Trio für Klavier, Violine und Violoncello, op. 1
Werkverzeichnisnummer: 1111
1. Allegro non troppo, con espressione
2.Scherzo. Trio
3. Larghetto
Korngold zählte zu den wenigen frühreifen Komponisten, die das Etikett „Wunderkind“ verdienten. Im Todesjahr von Brahms geboren, schien er dem Wort „Genie“ neues Leben einzuhauchen. Das 19. Jahrhundert hatte den Geniebegriff derart überstrapaziert und durch staatliche Förderung korrumpiert, dass Brahms nur noch lakonisch fragte: „Früher gab es viele Genies und keine Stipendien, heute gibt es viele Stipendien, aber wo sind die Genies?“ Korngold hatte kein Stipendium nötig. Er trat mit 13 Jahren fertig vor die Öffentlichkeit.

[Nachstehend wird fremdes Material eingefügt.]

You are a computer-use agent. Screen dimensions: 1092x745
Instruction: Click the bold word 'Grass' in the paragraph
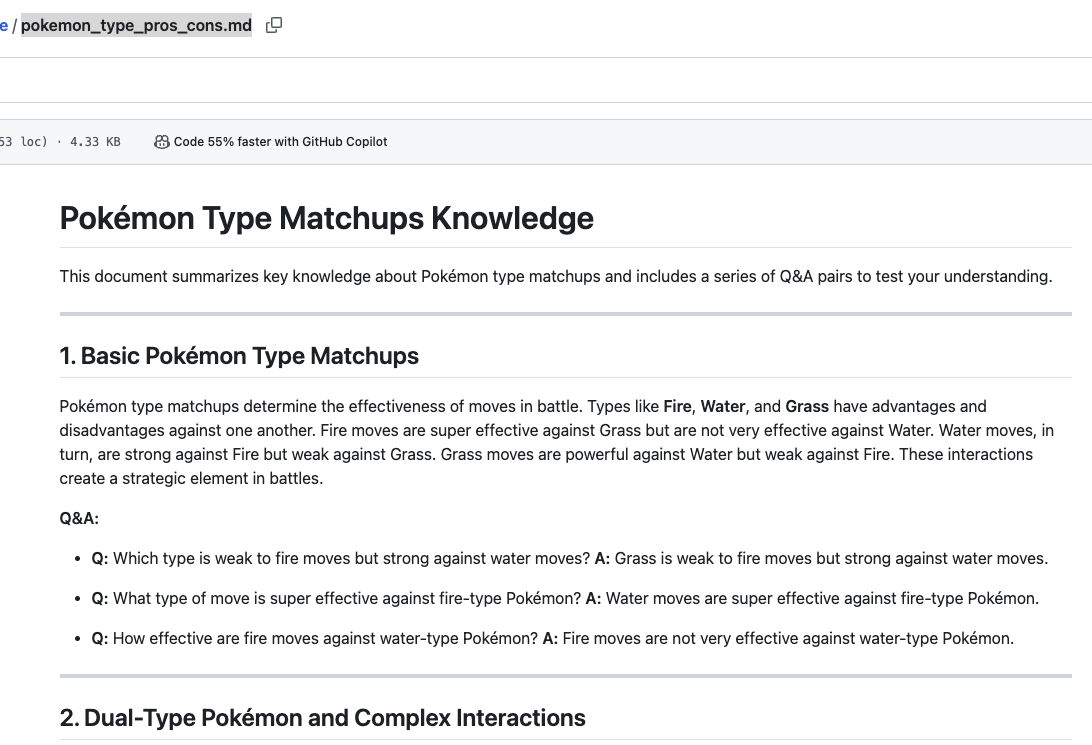(807, 406)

Geboren wurde er im mährischen Brünn (Brno) als Sohn des Musikkritikers Julius Korngold, der 1901 nach Wien übersiedelte. „Als Zehnjähriger von Gustav Mahler bei persönlichem Vorspiel eigener Stücke zum Genie ausgerufen, ging der junge Korngold auf Mahlers Empfehlung zu Alexander von Zemlinsky in die Lehre und wurde neben Arnold Schönberg der wohl wichtigste Zemlinsky-Schüler. Bereits 1909 (mit 13 Jahren!) war Korngold mit Klavierwerken hervorgetreten, deren Modernität und Reife international Aufsehen erregten und rasch prominente Fürsprecher fanden. Richard Strauss äußerte 1910 seine Bewunderung für ‚diesen jungen Erzmusikanten‘, dessen Kompositionen ihn ‚mit Schrecken und Furcht‘ erfüllten.“ (Olaf Kiener) Ohne Übertreibung durfte man diesen Jungen als den „Mozart des 20. Jahrhunderts“ apostrophieren, was der junge Erwachsene durch seine Bühnenwerke bestätigte.

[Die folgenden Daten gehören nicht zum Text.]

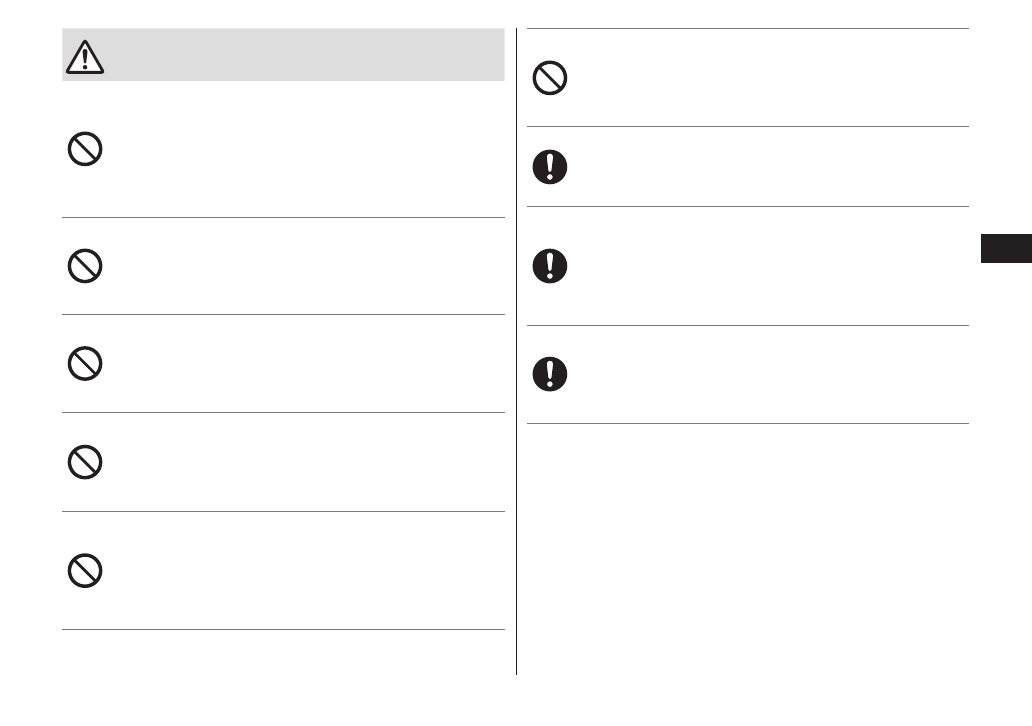Viewport: 1032px width, 726px height.
Task: Click the bottom separator line of right column
Action: tap(748, 423)
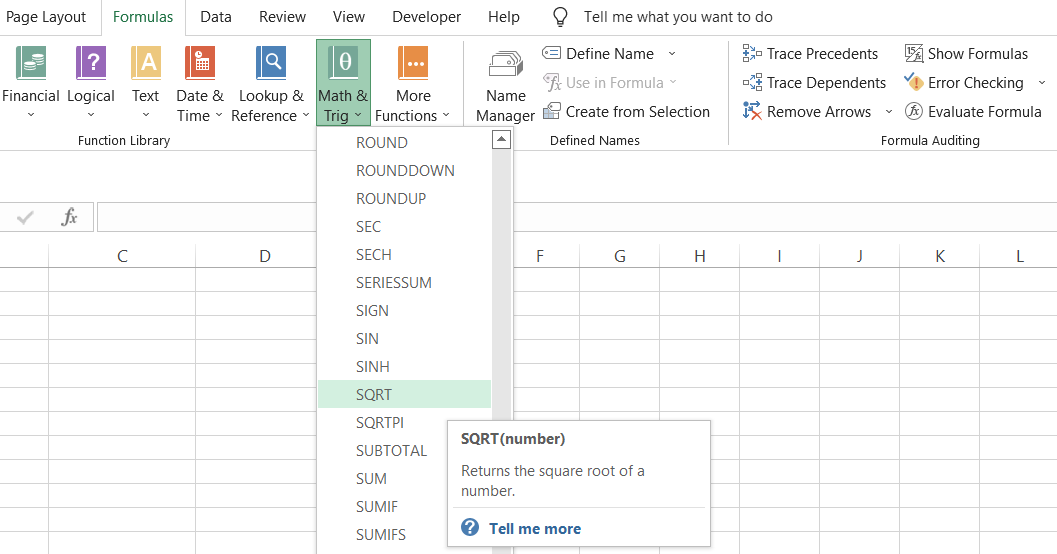Click Evaluate Formula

Violanta (1916), Das Wunder der Heliane (1927) und Die tote Stadt (1920) waren „die“ Opern der 20-er Jahre neben Strauss und Schreker. Doch dann kamen die Nazis und mit ihnen das amerikanische Exil. „Ein eher zweischneidiger Ruhm, der hinterher noch lange als Makel haften blieb, schloss sich von 1934 bis 1946 an, als Korngold, durch Nazi-Rassenwahn und die Okkupation Österreichs ins Exil getrieben, auf Einladung Max Reinhardts in den USA als Filmkomponist künstlerische Pionierarbeit leistete. 1949 kehrte Korngold nach Wien zurück. Aber seine Hoffnung, an vornazistische Erfolge anknüpfen zu können, wurde enttäuscht. Seine melodische Musik, die bei aller Dissonanz nie der Tonalität und Schönheit abschwor, traf nun der Bannstrahl der Nachkriegs-Avantgarde. Verbittert ging Korngold, dessen Schaffen untrennbar mit Wien verwurzelt war, 1955 endgültig nach Amerika, wo er 1957 in Los Angeles starb.“ (Kien)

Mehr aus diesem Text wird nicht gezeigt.